Unico punto a sfavore di questo sistema radiante di riscaldamento è dato dal fatto di non poter avvicinare troppo alla parete il mobilio, pena una diffusione non omogenea del calore e alcuni danni alle strutture di armadi, librerie e di tutti gli altri complementi d’arredo, che stando troppo vicino alla fonte potrebbero deformarsi.

Per questo è bene posizionare nelle stanze pochi elementi d’arredo e ben disposti a livello spaziale.

In più i 3 centimetri di larghezza del battiscopa riducono poi la cubatura totale degli ambienti, anche se tutto sommato tale differenza è di impatto minimo, specie in stanze di grande metratura.

Quali sono i lavori necessari per installare un sistema di riscaldamento a battiscopa?

Per realizzare un impianto di riscaldamento a battiscopa non sono necessarie opere murarie invasive, a patto che le pareti non siano piene d’umidità e rigonfiamenti, i quali richiederebbero un’adeguata rasatura e intonacatura.

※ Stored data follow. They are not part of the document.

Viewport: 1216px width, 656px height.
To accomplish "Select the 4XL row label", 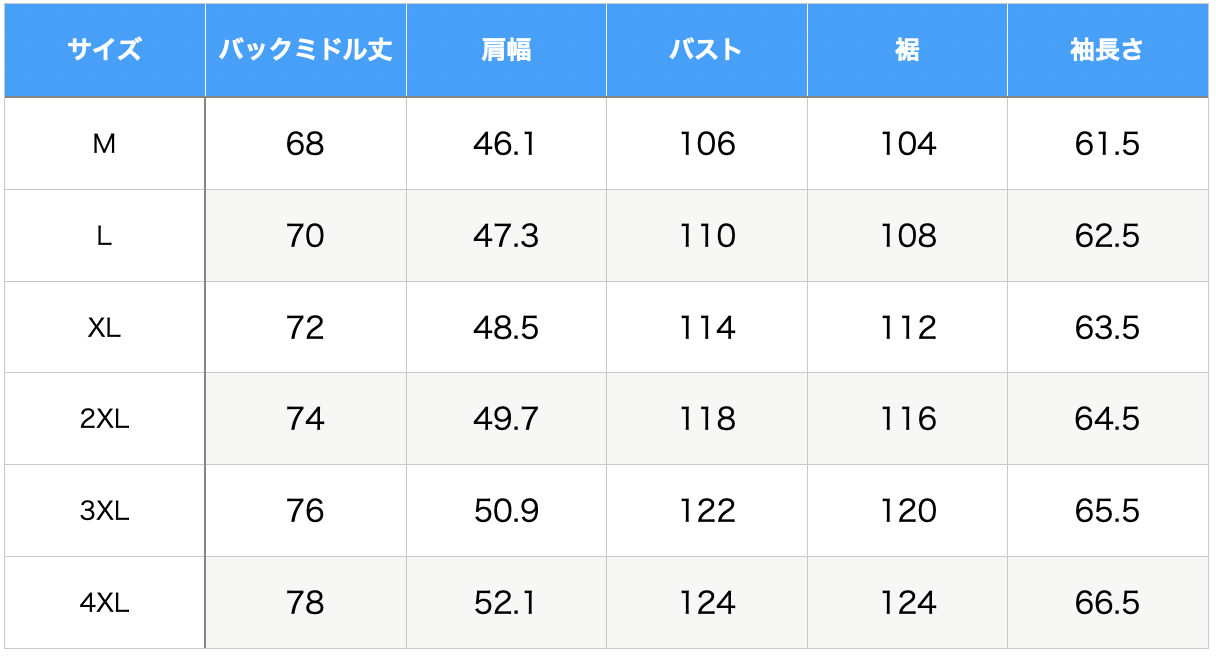I will 105,603.
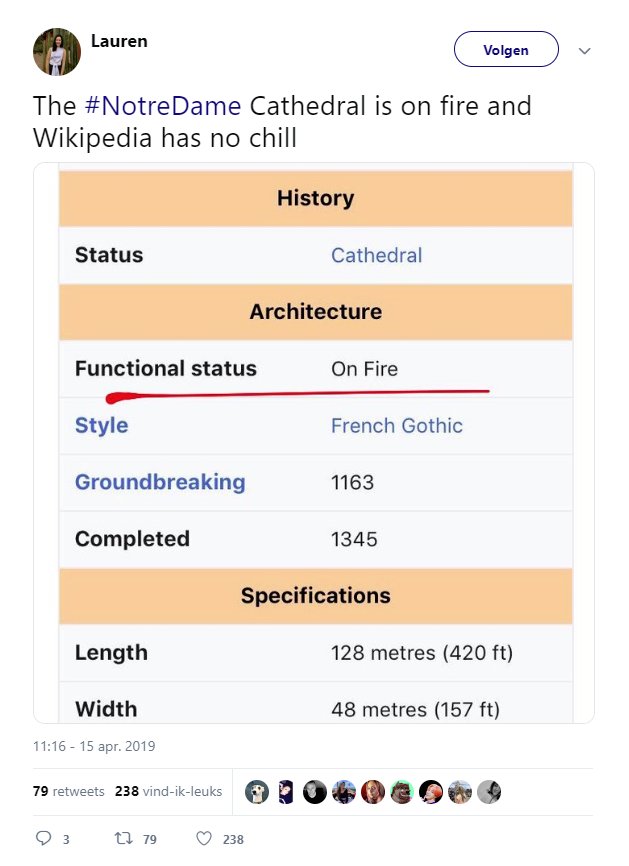Click the retweet arrows icon
This screenshot has height=866, width=629.
(x=123, y=838)
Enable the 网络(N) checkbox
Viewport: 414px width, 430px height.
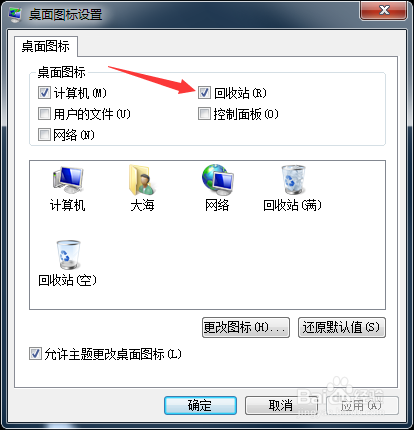tap(44, 135)
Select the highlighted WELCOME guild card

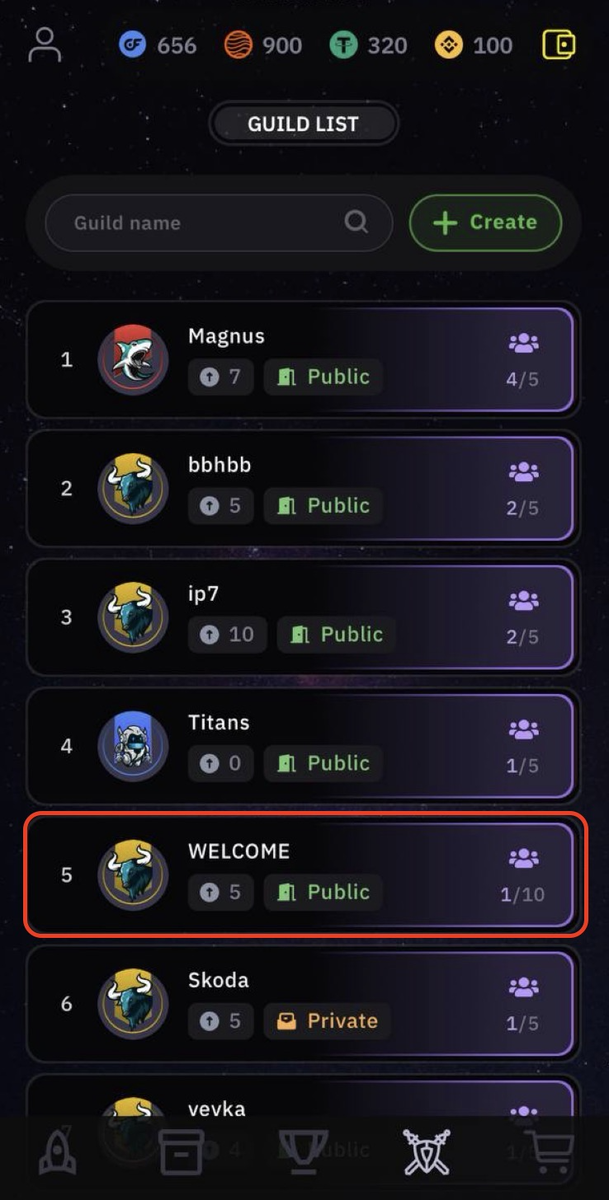pos(303,875)
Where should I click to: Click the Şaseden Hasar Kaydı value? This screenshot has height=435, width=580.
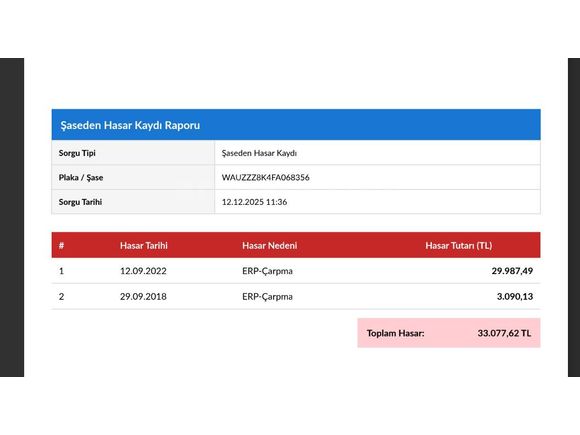click(x=259, y=153)
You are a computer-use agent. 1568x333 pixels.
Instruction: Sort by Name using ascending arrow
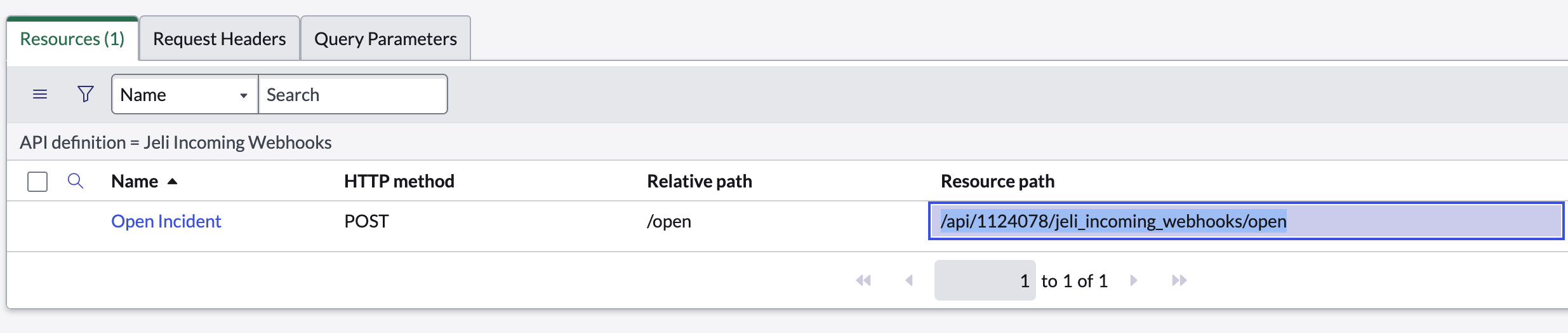point(172,182)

L’unica operazione che intacca le pareti infatti è costituita dal praticare i fori per fissare a muro le resistenze elettriche o i tubi dell’acqua.

Fatto questo, l’installatore procederà con la posa dei battiscopa che avrete selezionato in sede progettuale, i quali nasconderanno alla vista il passaggio degli elementi radianti.

Una volta che i battiscopa saranno fissati, basterà raccordare le tubature tra loro e collegarle l’impianto alla caldaia, oppure collegare alla rete elettrica le resistenze, installare il termostato di regolazione della temperatura e collaudare l’impianto.

Per ridurre al minimo la dispersione di calore si può posare prima dell’impianto una soletta isolante, che andrà a implementare il rendimento energetico e l’efficienza dell’impianto stesso.

 Consigli utili prima di procedere con la posa in opera

Prima di procedere coi lavori abbiate cura di valutare in sede progettuale il fabbisogno energetico della vostra casa in termini di riscaldamento: infatti questo determinerà se sia meglio utilizzare come fonte di energia la caldaia a gas oppure la rete elettrica.

È chiaro che se avete ad esempio un sistema di pannelli fotovoltaici, la soluzione migliore è quello di posare delle resistenze elettriche; viceversa se avete installato un impianto di riscaldamento dell’acqua con pannelli solari, sarà bene collegare ad esso i tubi di scorrimento a battiscopa.